Aim of the task - Omit the pictures and extract only the lines from the line containing "This screenshot has height=947, width=1024." to the end of the material, each exactly as written.

== Segment start ==

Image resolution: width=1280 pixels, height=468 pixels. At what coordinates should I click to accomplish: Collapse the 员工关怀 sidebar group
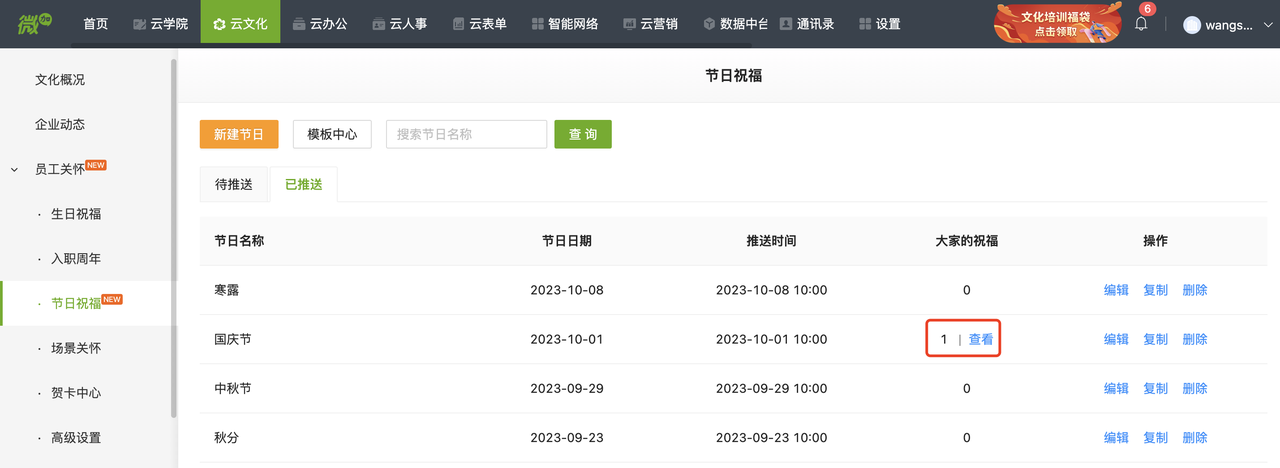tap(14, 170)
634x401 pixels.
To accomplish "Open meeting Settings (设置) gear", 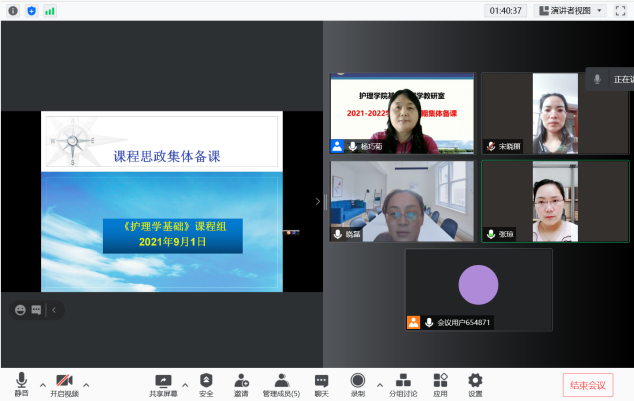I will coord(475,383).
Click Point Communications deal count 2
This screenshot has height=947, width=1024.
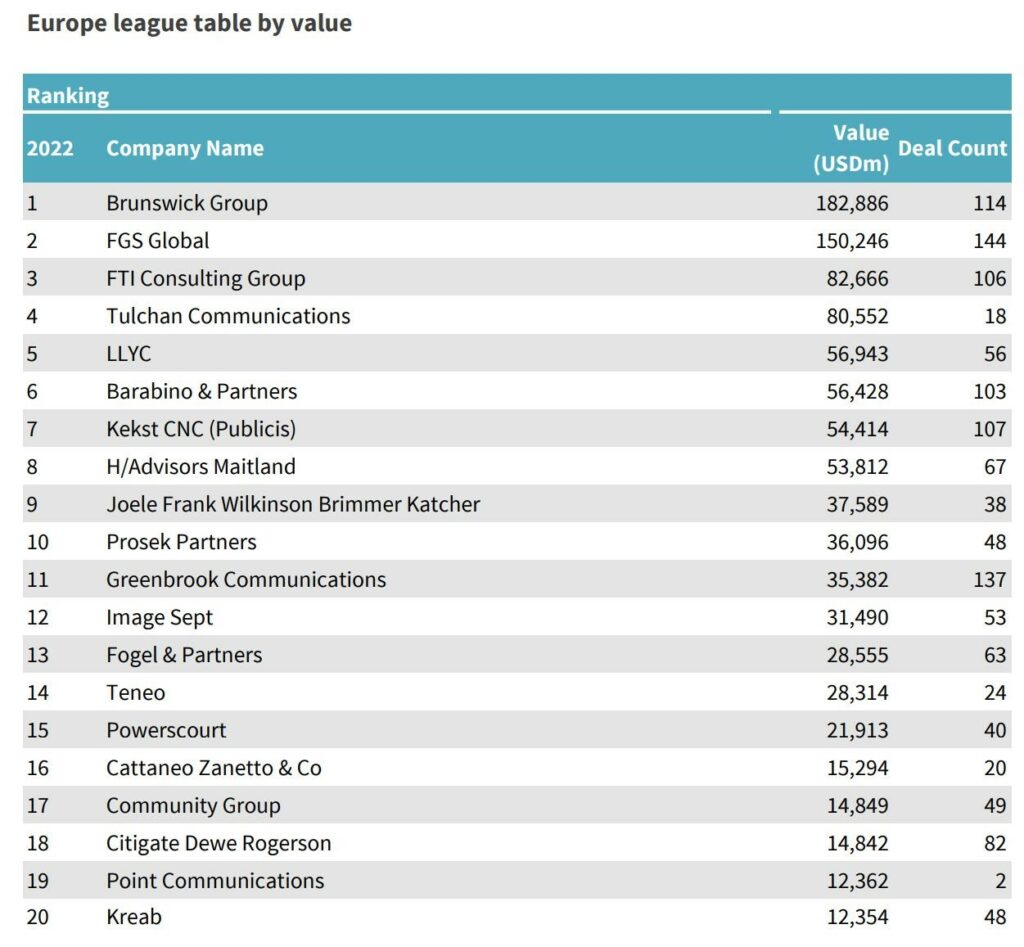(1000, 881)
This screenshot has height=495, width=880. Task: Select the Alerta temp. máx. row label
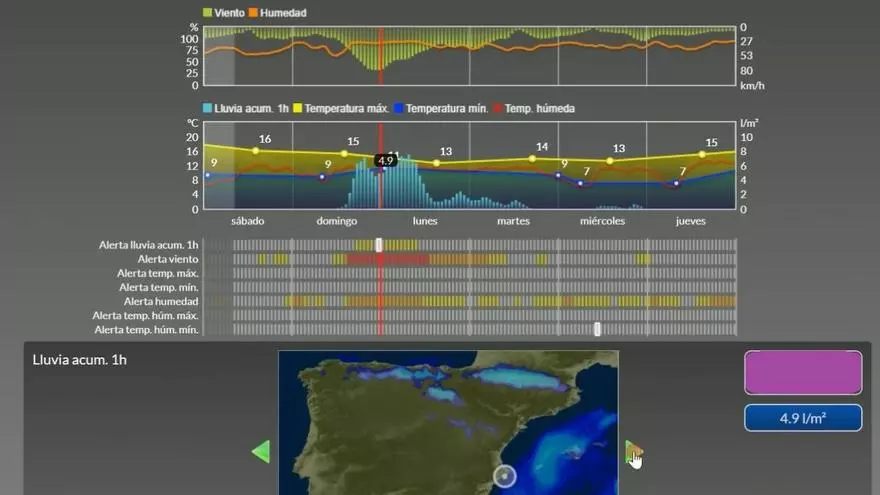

== Segment end ==

Response box -
This screenshot has height=947, width=1024.
(1000, 881)
This screenshot has height=495, width=880. Task: Select the Alerta temp. máx. row label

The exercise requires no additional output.